▶ _Given task_:
From the entries below, extract each line containing the string "swatch", with uppercase and lowercase treated as distinct. Reproduce every such line in full.

(Word and item position data)
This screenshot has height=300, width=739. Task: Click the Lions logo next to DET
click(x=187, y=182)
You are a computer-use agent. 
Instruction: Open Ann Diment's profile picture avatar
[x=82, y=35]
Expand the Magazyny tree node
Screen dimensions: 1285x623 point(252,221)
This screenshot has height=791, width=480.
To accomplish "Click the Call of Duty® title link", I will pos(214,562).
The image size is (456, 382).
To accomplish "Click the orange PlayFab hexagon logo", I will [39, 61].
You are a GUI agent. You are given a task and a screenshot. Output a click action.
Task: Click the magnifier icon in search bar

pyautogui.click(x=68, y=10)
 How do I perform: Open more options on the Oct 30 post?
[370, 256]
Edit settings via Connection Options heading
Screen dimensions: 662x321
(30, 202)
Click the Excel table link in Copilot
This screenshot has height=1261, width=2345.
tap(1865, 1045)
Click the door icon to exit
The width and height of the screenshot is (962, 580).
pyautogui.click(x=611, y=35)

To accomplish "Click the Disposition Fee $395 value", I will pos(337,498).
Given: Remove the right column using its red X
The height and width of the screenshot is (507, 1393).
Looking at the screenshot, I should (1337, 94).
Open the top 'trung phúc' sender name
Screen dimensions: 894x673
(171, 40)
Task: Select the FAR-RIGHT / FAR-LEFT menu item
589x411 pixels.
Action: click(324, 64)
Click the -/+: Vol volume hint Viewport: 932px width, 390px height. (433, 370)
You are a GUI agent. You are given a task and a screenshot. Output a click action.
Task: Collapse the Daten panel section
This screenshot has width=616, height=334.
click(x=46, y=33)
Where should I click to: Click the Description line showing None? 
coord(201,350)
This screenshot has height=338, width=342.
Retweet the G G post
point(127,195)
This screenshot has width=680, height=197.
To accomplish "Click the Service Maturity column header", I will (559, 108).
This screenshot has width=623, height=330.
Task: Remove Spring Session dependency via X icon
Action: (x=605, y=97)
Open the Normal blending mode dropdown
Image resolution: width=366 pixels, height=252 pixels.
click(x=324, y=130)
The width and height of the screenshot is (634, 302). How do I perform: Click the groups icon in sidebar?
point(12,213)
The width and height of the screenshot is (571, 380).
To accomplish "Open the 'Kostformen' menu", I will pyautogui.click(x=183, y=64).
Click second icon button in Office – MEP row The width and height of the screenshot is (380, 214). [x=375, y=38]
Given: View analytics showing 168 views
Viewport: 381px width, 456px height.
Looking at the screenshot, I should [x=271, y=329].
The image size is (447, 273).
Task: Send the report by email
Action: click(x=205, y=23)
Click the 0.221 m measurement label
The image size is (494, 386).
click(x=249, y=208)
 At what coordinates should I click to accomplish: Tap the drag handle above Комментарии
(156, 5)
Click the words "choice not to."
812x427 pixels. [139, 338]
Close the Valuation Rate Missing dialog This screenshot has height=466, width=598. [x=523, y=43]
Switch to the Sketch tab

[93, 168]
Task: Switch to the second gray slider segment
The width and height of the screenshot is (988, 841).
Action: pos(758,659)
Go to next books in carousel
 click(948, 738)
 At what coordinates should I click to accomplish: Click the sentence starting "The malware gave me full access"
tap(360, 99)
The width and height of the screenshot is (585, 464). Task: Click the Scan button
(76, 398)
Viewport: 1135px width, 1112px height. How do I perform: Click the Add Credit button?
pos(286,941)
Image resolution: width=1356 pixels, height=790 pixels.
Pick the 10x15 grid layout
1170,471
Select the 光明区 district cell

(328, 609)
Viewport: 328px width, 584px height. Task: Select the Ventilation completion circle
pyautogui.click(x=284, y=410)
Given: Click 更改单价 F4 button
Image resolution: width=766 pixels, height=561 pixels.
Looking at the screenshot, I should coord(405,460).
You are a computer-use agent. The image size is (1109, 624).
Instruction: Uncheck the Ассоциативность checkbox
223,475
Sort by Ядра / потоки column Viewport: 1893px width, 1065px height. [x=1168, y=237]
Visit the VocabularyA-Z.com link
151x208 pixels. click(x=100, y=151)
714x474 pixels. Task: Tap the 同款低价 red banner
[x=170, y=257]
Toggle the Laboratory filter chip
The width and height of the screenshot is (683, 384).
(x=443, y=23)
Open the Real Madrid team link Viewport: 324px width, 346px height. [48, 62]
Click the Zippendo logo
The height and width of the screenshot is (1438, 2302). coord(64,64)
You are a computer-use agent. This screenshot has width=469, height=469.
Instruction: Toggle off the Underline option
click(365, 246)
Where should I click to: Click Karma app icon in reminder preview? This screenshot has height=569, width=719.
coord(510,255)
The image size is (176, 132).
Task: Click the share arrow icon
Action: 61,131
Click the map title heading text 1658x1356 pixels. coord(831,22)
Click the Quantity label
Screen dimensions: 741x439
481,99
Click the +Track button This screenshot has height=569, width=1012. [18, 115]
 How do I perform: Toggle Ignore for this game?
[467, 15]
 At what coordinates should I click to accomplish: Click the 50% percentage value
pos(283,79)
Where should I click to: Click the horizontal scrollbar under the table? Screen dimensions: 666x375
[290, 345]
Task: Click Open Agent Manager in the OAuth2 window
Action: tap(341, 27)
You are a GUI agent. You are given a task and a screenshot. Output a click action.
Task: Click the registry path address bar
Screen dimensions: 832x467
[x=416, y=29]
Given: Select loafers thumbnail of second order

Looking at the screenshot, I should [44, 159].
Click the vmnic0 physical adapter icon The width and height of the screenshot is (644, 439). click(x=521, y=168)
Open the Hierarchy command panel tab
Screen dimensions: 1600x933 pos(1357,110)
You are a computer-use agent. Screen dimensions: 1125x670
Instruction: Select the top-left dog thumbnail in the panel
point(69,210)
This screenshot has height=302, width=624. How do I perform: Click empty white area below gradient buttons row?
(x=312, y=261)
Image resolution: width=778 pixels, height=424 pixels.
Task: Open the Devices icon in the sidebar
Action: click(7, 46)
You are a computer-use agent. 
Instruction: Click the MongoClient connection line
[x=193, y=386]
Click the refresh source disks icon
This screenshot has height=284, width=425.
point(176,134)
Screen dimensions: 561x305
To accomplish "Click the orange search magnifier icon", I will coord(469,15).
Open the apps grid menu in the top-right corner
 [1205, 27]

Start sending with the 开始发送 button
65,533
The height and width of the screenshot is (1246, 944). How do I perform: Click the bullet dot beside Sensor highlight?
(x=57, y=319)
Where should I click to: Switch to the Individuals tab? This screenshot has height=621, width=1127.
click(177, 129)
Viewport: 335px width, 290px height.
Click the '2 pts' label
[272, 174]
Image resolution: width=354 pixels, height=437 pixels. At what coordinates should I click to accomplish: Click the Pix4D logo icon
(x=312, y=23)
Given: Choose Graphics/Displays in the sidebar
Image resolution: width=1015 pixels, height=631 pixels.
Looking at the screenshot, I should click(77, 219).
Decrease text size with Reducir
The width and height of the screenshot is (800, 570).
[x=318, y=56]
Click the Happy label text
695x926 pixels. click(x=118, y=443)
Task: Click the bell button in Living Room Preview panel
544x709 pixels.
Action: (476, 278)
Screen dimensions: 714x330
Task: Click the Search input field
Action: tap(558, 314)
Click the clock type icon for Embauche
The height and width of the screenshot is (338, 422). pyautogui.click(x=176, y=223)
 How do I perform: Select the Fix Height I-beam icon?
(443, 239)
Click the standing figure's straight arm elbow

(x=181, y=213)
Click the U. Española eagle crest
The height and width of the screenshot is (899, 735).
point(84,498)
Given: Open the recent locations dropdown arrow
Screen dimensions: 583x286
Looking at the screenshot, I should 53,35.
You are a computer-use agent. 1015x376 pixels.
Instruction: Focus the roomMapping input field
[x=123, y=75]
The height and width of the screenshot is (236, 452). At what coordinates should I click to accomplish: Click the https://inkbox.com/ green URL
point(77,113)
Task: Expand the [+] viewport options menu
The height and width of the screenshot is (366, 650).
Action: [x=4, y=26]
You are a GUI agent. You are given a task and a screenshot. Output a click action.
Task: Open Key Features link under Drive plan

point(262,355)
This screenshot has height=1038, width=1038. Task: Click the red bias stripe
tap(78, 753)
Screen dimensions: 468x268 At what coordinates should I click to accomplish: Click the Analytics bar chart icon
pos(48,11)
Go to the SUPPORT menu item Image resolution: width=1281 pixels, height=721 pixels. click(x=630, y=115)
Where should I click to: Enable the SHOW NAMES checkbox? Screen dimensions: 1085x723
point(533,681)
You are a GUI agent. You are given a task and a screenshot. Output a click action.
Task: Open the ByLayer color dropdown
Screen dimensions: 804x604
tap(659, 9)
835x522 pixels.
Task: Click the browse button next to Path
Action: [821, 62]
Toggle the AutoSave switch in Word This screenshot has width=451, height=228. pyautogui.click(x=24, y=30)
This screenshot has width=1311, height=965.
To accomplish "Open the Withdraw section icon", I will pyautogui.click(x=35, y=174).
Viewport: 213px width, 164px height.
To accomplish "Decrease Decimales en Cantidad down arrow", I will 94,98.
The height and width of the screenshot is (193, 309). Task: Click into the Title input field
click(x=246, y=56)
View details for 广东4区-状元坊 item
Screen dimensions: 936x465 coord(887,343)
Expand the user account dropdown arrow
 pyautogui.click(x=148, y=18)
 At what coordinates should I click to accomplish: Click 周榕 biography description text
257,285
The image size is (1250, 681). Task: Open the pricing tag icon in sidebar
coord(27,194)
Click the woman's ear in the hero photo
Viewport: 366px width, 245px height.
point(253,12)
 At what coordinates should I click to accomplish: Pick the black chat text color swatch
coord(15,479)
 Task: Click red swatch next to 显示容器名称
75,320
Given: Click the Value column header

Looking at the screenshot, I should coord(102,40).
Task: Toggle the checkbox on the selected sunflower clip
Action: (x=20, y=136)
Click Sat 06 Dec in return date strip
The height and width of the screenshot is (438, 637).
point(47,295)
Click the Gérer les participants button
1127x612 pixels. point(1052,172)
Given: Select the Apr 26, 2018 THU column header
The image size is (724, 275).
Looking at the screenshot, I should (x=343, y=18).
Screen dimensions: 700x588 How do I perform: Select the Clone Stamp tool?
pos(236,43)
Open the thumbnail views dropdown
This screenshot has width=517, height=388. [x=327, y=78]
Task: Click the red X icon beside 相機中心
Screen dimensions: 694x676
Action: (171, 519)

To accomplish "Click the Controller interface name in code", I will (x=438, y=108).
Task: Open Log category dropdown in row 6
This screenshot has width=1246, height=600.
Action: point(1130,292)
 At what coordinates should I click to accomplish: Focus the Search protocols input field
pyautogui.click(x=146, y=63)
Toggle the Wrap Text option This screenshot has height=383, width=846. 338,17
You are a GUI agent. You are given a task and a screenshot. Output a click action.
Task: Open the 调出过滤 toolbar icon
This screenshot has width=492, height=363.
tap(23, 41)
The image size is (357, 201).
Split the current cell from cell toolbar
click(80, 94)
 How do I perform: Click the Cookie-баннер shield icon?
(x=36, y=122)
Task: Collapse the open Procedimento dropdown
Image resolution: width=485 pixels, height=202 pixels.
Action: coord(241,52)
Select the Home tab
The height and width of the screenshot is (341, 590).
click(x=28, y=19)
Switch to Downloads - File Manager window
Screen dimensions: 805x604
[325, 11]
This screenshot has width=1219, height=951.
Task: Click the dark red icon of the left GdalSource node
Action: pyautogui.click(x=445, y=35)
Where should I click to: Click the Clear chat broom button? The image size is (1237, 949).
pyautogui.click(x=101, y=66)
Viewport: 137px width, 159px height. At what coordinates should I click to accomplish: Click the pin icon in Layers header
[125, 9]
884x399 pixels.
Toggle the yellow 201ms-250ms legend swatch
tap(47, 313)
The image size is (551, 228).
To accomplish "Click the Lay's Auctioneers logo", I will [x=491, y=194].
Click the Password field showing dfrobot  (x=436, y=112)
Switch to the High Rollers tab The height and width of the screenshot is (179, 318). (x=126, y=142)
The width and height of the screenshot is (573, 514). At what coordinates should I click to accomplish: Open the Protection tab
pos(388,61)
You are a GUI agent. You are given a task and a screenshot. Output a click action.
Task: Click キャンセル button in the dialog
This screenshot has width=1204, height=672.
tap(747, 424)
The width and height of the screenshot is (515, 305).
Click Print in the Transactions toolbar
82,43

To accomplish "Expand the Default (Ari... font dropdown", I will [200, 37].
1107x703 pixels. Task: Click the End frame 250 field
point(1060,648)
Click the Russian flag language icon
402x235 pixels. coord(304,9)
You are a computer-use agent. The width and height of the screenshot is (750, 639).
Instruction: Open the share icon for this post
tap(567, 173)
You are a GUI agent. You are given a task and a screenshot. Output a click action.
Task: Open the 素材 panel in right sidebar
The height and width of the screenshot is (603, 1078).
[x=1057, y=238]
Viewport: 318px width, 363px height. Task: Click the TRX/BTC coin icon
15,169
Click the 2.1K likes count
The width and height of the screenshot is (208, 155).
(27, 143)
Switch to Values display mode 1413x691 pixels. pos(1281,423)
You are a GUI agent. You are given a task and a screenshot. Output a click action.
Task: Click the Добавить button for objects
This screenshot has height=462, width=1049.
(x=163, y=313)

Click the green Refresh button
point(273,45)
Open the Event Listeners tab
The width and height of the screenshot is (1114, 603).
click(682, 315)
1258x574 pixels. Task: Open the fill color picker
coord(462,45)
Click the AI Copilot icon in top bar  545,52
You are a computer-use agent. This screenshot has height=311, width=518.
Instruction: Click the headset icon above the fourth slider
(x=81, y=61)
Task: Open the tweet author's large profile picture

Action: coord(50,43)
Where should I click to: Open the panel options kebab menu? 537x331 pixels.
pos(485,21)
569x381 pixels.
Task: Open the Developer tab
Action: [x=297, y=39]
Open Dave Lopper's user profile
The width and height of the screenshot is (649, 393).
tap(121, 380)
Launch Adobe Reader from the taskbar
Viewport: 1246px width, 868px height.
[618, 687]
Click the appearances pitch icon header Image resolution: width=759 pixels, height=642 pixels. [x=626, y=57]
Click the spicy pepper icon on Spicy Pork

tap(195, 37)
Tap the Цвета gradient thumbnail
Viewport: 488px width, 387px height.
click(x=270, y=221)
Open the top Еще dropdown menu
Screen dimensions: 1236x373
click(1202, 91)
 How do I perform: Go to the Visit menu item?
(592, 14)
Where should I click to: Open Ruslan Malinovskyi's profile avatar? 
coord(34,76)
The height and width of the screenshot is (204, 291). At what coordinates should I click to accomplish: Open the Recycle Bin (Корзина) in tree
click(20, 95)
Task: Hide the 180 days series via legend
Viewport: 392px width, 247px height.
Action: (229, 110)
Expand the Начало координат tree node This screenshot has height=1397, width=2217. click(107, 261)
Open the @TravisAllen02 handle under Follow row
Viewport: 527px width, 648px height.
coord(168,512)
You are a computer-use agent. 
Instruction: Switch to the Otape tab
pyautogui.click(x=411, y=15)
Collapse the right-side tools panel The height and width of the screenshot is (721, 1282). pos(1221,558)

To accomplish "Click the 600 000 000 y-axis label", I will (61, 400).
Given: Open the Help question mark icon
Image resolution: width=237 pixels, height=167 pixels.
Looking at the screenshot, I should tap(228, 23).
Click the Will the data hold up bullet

▶ _Task solution_:
 At what coordinates should I click to accomplish: Pick the black chat text color swatch
 Task: Click red swatch next to 显示容器名称
Toggle the yellow 201ms-250ms legend swatch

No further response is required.